Background information
- Also known as: Willy Rodriguez Quiñones
- Born: William Timba Rodriguez March 27, 1981 (age 45) Ponce, Puerto Rico

= Willy Rodriguez =

Puerto Rican-American drummer (born 1981)

Willy Rodriguez (also credited as Willy Rodriguez Quiñones) is a Puerto Rican drummer and percussionist based in New York City. He has recorded with The Mars Volta, Mon Laferte, and Dave Liebman, and released the albums Seeing Sounds (2024) and In The Unknown (I Will Find You) (2026) as a leader.
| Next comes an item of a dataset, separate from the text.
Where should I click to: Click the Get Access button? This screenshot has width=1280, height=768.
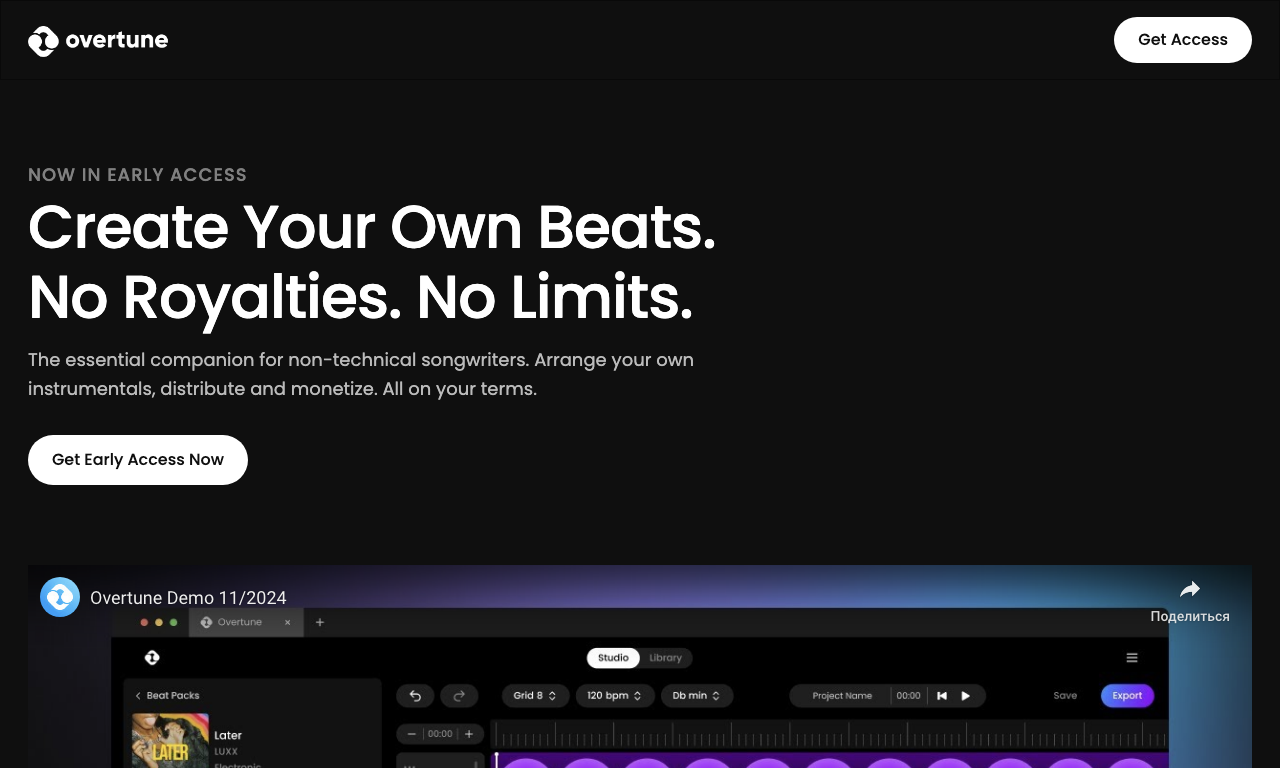[x=1183, y=40]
==Early life and education==
Rodriguez was born in Ponce, Puerto Rico. He began playing drums as a teenager and later studied at Berklee College of Music before earning a master's degree in Jazz Drum Performance from New England Conservatory.

==Career==
Rodriguez was the in-studio drummer on The Mars Volta's 2022 self-titled album. He also contributed to the band's ninth studio album, Lucro sucio; Los ojos del vacío, released in 2025.
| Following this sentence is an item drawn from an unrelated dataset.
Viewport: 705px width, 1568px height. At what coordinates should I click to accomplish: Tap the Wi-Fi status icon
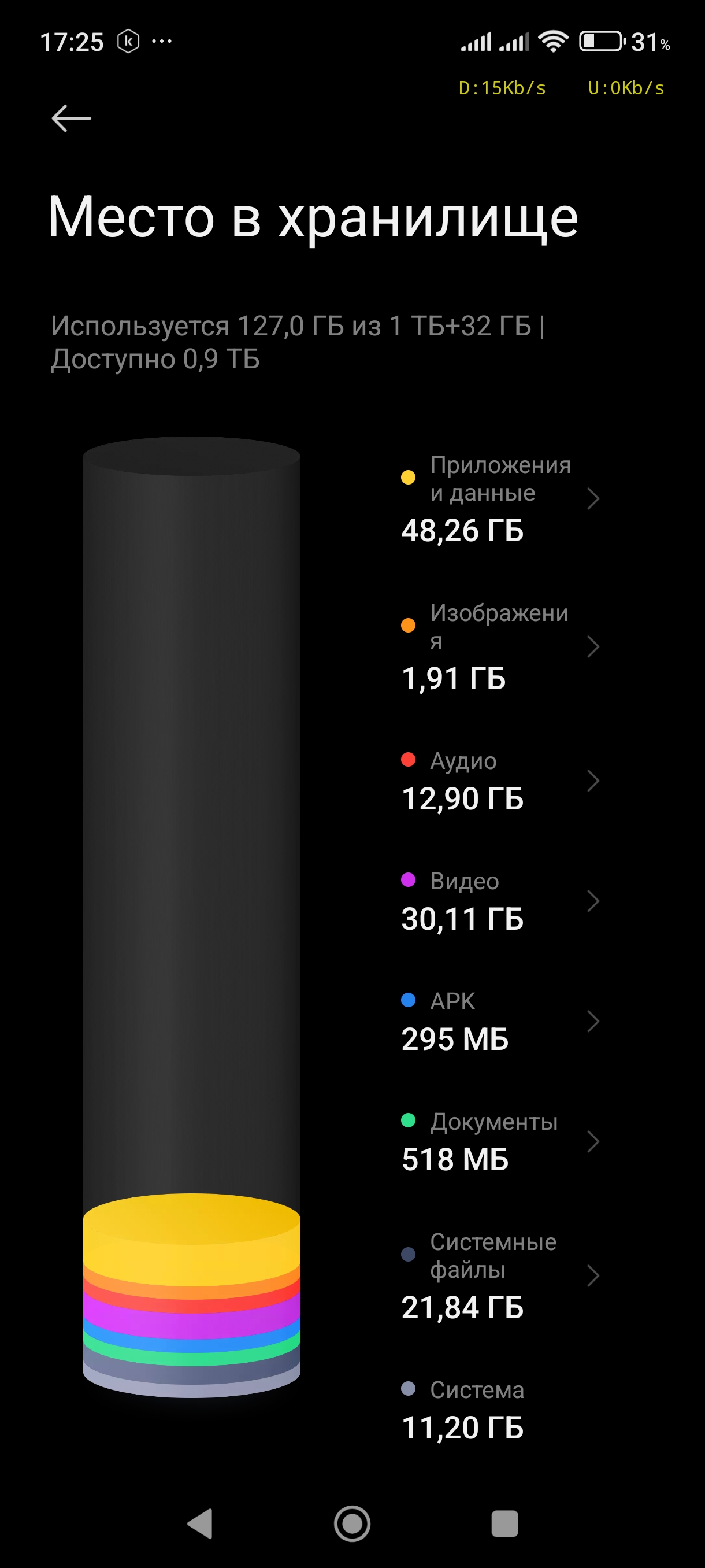click(553, 42)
In Latin music, he performed on Mon Laferte's 2018 album Norma, recorded live at Capitol Studios in Los Angeles, to which he earned a Latin Grammy for. In jazz, he recorded with Dave Liebman on the album Ceremony (2014).

Rodriguez's projects include his Latin ensemble 427 Flavah Factory. He has also performed with Jason Palmer, John Ellis, and Melissa Aldana.
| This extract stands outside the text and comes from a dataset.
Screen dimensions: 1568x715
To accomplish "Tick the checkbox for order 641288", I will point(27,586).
As a leader, he released Seeing Sounds in 2024 with Jason Palmer (trumpet), Hery Paz (saxophone), Leo Genovese (piano), John Hébert and Kenneth Jimenez (basses), and guest Dave Liebman (soprano saxophone). The album was reviewed by outlets including DownBeat Magazine, Making A Scene!, That Canadian Magazine and The New York City Jazz Record.

His second album as a leader, In The Unknown (I Will Find You), was released in 2026 on Sunnyside. The album received critical acclaim from outlets such as DownBeat Magazine, AllMusic, Jazzwise and more. That same year, Rodriguez was voted as the co-winner of the DownBeat critics poll in the Rising Star - Percussionist, category.

==Selected discography==
- As leader
- Seeing Sounds (2024, Coucs Music) — drums, percussion; with Jason Palmer, Hery Paz, Leo Genovese, John Hébert, Kenneth Jimenez; guest Dave Liebman.
- In the Unknown (I Will Find You) — (2026, Sunnyside Communications) with Leo Genovese, Ingrid Laubrock

- As sideman / collaborator
- The Mars Volta — Lucro sucio; Los Ojos del Vacío (2025, Clouds Hill) — drums (additional performer).
- The Mars Volta — The Mars Volta (2022, Clouds Hill) — drums (session).
- Mon Laferte — Norma (2018, Universal México) — drums, percussion.
- Dave Liebman — Ceremony (2014, Chesky) — drums, percussion.
- Francesco Marcocci Quintet — Folklorico (2014, Baobab)— drums, percussion.